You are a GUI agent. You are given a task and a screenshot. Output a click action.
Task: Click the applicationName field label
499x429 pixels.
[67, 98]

· · · · ·

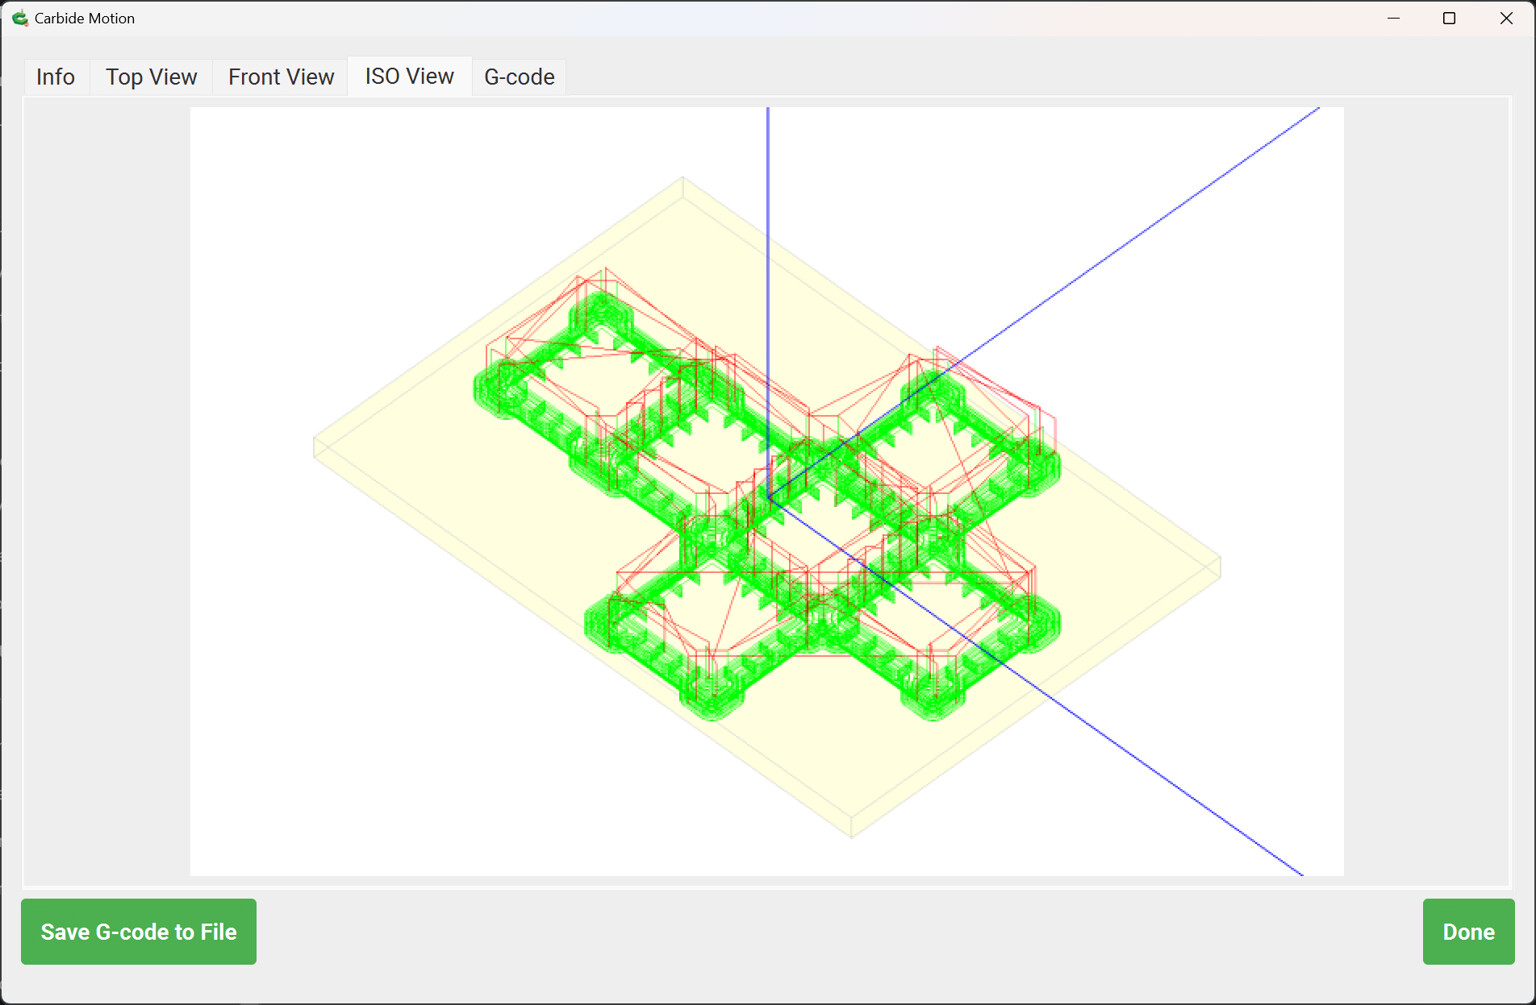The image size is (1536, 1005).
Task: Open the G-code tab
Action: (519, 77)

· · · · ·

What the task requires:
Reproduce the lines above, from the line with "The image size is (1536, 1005)." through the line with "Action: (519, 77)", including both of those lines, without any changes. Leave the pictures out.

Complete answer:
The image size is (1536, 1005).
Task: Open the G-code tab
Action: (519, 77)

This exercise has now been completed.